During the day catch a bit of a breeze on a birdwatching boat trip. Whizz across the brown water populated with bleached white trunks of dead trees, killed by the seawater which flows into the lake. It’s like an apocalyptic world, the feeling more enhanced given that you’re unlikely to see other humans. Flying fish skim across the surface. Heat wafts off the water which has the temperature of a tepid bath. Only 60 -80 cm deep, it’s too shallow for motors in places and boatmen may have to disembark to push the boats. Spot heron resting on grassy, low-lying islands in swampy waters and scarlet ibis decorating dead branches resembling magnolias from a distance. Other birds to be seen are macaw, toucan, pelican, parakeet and woodpecker. Fifty bird species migrate here from North America. Birdlife International, a global partnership of conservation organisations, lists Bigi Pan as an important bird area.

Also inhabiting the white and red mangroves of the rivers and creeks, and the black mangrove-forested swampy coast are forty different mammals and thirty fish species.  

The Upper Suriname

The area known as Upper Suriname is reached by longboat from Atjoni, a small port approximately 4.5 hours’ drive south of Paramaribo on the banks of the Suriname River.

Looking like somewhere you’d find in Africa rather than South America, Atjoni is a colourful, chaotic place with a multitude of boats. Their destinations are Maroon villages dotted along the river. Inhabited by descendants of 18th and 19th Century escaped slaves who established themselves in the forest, the villages consist of thatched or corrugated-roofed wooden dwellings, a few concrete buildings in larger villages. Pass by settlements where children play on riverbanks and locals wave as they go about washing dishes, clothes or themselves in the river which is so important to their existence – for fishing and transportation of goods and people also.
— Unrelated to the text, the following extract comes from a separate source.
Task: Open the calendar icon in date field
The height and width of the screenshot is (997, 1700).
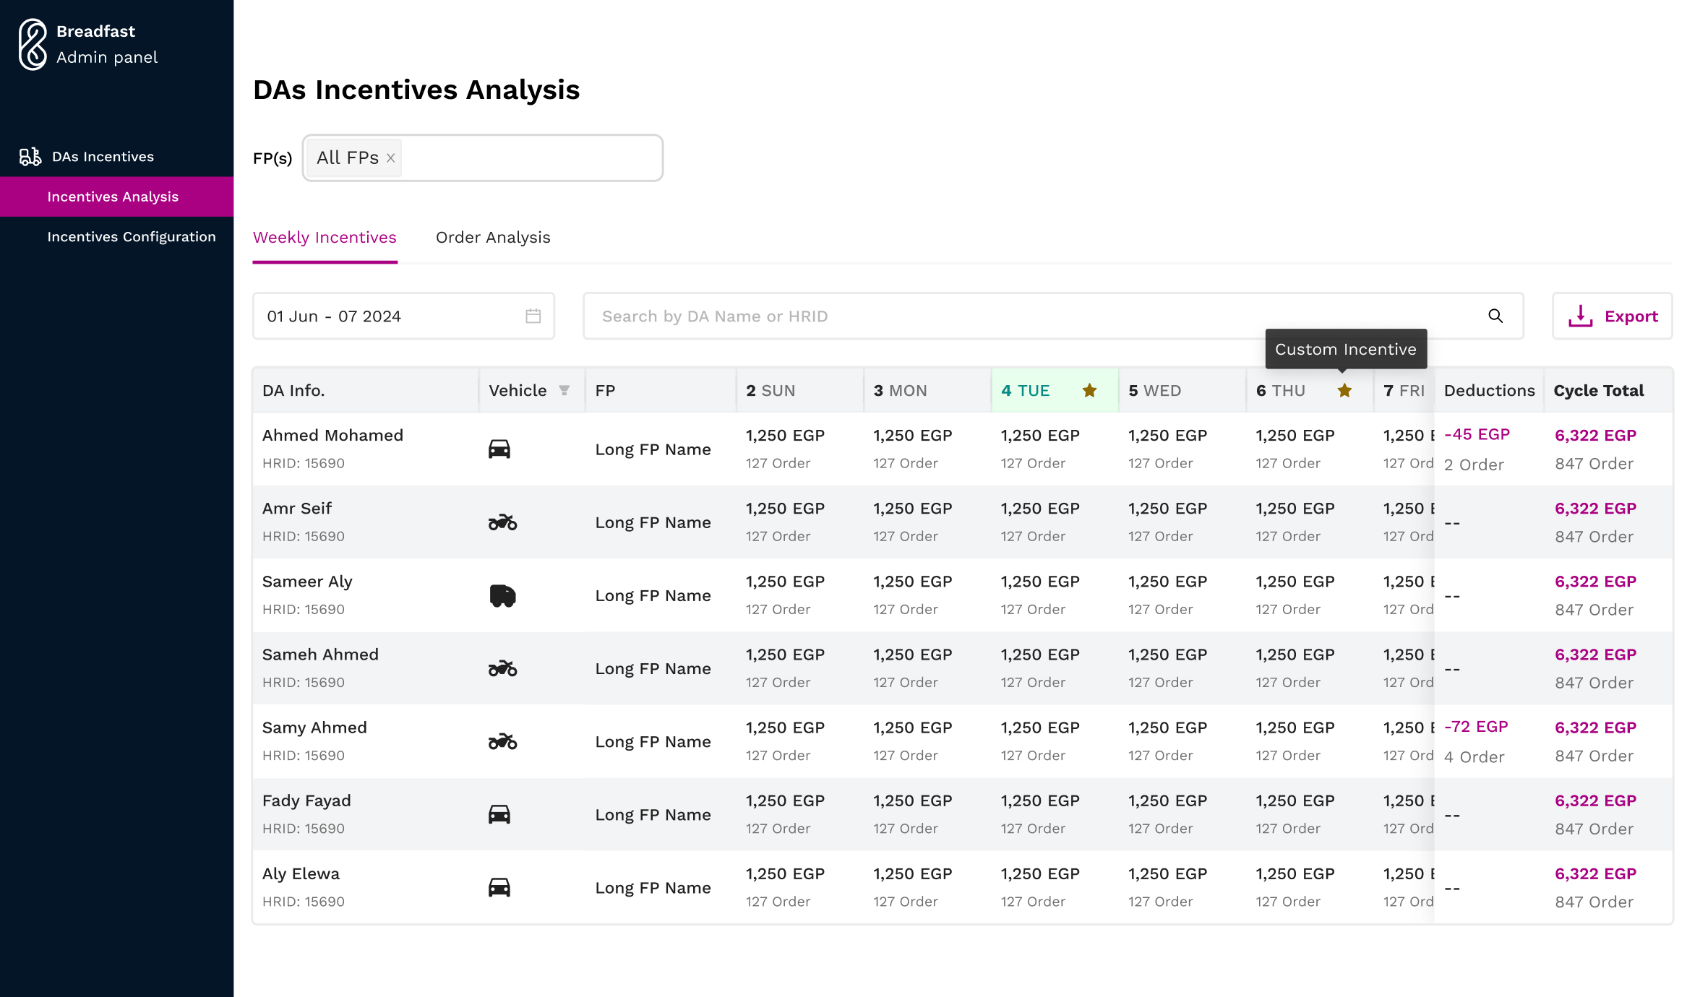Action: 533,316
There are no roads.

Life appears simple. In Nieuw Aurora, a larger village, days are spent providing or preparing food and going about daily routines - cassava grinding to make flour for flatbread, grinding maripa nuts for cooking oil, hunting tapir or rabbits for meat, fishing… Men work on building boats from the trunks of trees, children attend a small school.

Book a few days in a riverside lodge, they range from basic to luxurious, and learn about the Maroon culture by visiting a village, swim in river rapids, go caiman spotting in the evenings or just watch river life go by. The simple existence will have you forgetting the outside chaotic world.